O melhor resultado, de acordo com os especialistas da USP, pode ser conquistado por meio da conscientização. Também ajudaria muito, na atual circunstância, que todos os poderes brasileiros apresentassem um único discurso voltado à maneira de enfrentar o vírus. Isso, certamente, contribuiria muito mais do que qualquer tipo de sanção em vigor ou que venha a ser adotada no futuro. Lamentavelmente, enquanto os discursos das autoridades seguem contraditórios ou na contramão da ciência, a população vai ficando ainda mais confusa.

Estudos do Cepedisa sugerem que, diante da desorganização reinante nos meios oficiais, é razoável a adoção de medidas que restringem o acesso de não vacinados a locais públicos ou impedem que essas pessoas consigam tomar determinadas ações. Isso pode, por consequência, incentivar a aceitação à imunização, conforme alguns exemplos. No Canadá, a província de Quebec anunciou a cobrança de um imposto de 12,8% dos moradores que não se vacinaram. Na semana passada, a mesma província determinou a necessidade de comprovante de vacinação para adquirir alguns produtos em lojas do governo. Essa medidas teriam aumentado a busca por imunizantes em 300%, de acordo com um tuíte do ministro da Saúde, Christian Dubé.

No Brasil, a vacinação contra Covid-19 ainda não é considerada obrigatória, mas a Lei 13.979, de fevereiro de 2020 -- mantida pelo Supremo Tribunal Federal em dezembro do ano passado -- possibilita que Estados e municípios legislem, tornando-a compulsória. Por enquanto, o País conta apenas com sanções administrativas, como exigência do cartão vacinal para trabalhar e frequentar bares e restaurantes.
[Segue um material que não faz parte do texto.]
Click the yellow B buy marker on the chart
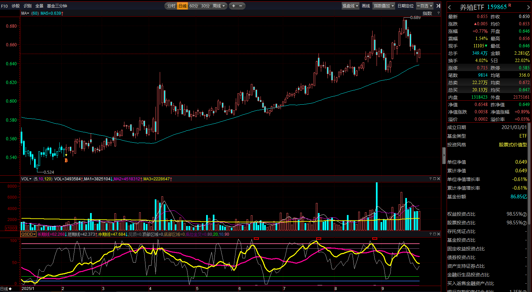Screen dimensions: 532x292 (x=66, y=160)
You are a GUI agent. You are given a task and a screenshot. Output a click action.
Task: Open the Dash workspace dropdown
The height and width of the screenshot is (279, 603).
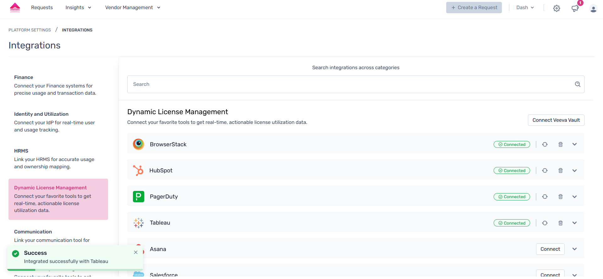coord(525,8)
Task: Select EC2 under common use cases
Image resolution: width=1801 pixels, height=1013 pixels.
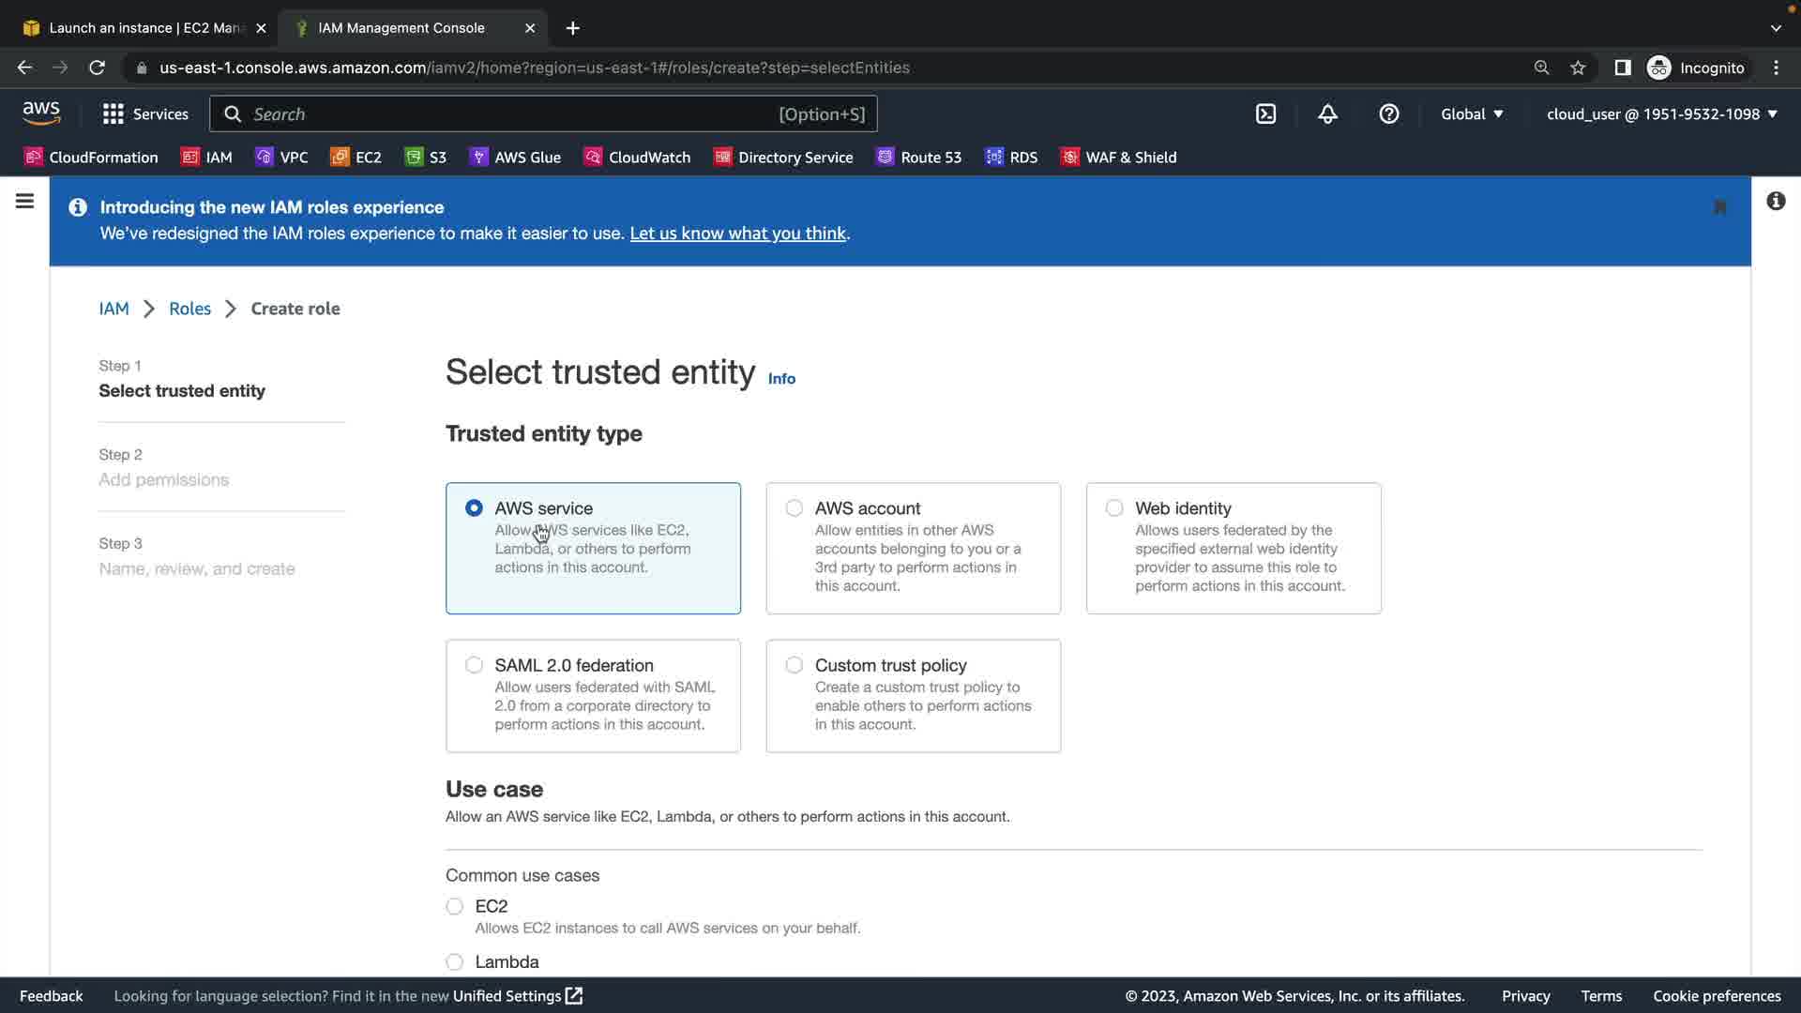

Em março de 2020, uma portaria assinada pelos então ministros Luiz Henrique Mandetta, da Saúde, e Sergio Moro, da Justiça, também admitiu os artigos 268 e 330 do Código Penal àqueles que desrespeitam as regras de isolamento.

A despeito das imposições legais, punições, proibições, multas ou quaisquer outras atitudes intimidatórias que venham a ser adotadas para levar a população a se proteger contra a Covid-19 e suas inúmeras variantes, nada será tão consistente quanto o bom senso geral. Nenhuma restrição conseguirá falar mais alto do que o discernimento. O passado recente prova que é possível. Vale lembrar que foi pelo caminho da conscientização que o Brasil se tornou um dos primeiros países do mundo a erradicar a temível paralisia infantil. Com empenho e seriedade, isso pode se repetir agora. Para isso, é preciso investir com responsabilidade. Que tal priorizar a educação e a formação da população para a nova realidade?